▶ What you should do:
Transcribe the data. Leave out nothing.

▶ Given entries:
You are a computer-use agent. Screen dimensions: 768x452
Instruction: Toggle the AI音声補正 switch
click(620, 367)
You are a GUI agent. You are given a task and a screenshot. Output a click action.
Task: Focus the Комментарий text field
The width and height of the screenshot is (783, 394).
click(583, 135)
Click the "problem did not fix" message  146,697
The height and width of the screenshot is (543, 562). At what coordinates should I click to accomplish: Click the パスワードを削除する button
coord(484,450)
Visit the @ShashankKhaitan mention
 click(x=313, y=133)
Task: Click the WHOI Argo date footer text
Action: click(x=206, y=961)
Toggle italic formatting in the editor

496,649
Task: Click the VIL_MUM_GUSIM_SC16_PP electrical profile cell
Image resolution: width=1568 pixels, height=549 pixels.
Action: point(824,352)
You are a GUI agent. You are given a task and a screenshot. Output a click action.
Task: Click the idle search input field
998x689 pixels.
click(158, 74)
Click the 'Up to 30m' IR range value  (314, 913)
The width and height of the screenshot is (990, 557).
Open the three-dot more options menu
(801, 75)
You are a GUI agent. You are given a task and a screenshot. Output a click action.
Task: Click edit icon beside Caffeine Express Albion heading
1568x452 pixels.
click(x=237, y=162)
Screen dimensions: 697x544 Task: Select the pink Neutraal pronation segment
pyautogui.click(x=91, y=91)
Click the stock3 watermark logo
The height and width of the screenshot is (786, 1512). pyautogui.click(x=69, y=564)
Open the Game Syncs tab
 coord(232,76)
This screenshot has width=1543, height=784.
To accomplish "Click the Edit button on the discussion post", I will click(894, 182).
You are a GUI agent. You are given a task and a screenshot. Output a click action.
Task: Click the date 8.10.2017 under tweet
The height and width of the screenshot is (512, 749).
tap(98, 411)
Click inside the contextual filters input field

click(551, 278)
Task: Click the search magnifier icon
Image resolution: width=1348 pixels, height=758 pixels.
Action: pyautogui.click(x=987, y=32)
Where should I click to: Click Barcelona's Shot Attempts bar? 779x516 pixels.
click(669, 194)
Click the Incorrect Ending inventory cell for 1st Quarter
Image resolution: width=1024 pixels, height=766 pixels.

▶ Solution:
You are a computer-use agent. Screen dimensions: 768x452
Instruction: Toggle the AI音声補正 switch
click(620, 367)
You are a GUI agent. You are given a task and a screenshot. Output a click action.
Task: Focus the Комментарий text field
The width and height of the screenshot is (783, 394).
click(583, 135)
Click the "problem did not fix" message  146,697
The height and width of the screenshot is (543, 562). At what coordinates should I click to accomplish: Click the パスワードを削除する button
coord(484,450)
Visit the @ShashankKhaitan mention
 click(x=313, y=133)
Task: Click the WHOI Argo date footer text
Action: click(x=206, y=961)
Toggle italic formatting in the editor

496,649
Task: Click the VIL_MUM_GUSIM_SC16_PP electrical profile cell
Image resolution: width=1568 pixels, height=549 pixels.
Action: point(824,352)
You are a GUI agent. You are given a task and a screenshot. Output a click action.
Task: Click the idle search input field
998x689 pixels.
click(158, 74)
Click the 'Up to 30m' IR range value  (314, 913)
The width and height of the screenshot is (990, 557).
Open the three-dot more options menu
(801, 75)
You are a GUI agent. You are given a task and a screenshot. Output a click action.
Task: Click edit icon beside Caffeine Express Albion heading
1568x452 pixels.
click(x=237, y=162)
Screen dimensions: 697x544 Task: Select the pink Neutraal pronation segment
pyautogui.click(x=91, y=91)
Click the stock3 watermark logo
The height and width of the screenshot is (786, 1512). pyautogui.click(x=69, y=564)
Open the Game Syncs tab
 coord(232,76)
This screenshot has width=1543, height=784.
To accomplish "Click the Edit button on the discussion post", I will click(894, 182).
You are a GUI agent. You are given a task and a screenshot. Output a click action.
Task: Click the date 8.10.2017 under tweet
The height and width of the screenshot is (512, 749).
tap(98, 411)
Click inside the contextual filters input field

click(551, 278)
Task: Click the search magnifier icon
Image resolution: width=1348 pixels, height=758 pixels.
Action: pyautogui.click(x=987, y=32)
Where should I click to: Click Barcelona's Shot Attempts bar? 779x516 pixels.
click(669, 194)
Click the Incorrect Ending inventory cell for 1st Quarter
Image resolution: width=1024 pixels, height=766 pixels.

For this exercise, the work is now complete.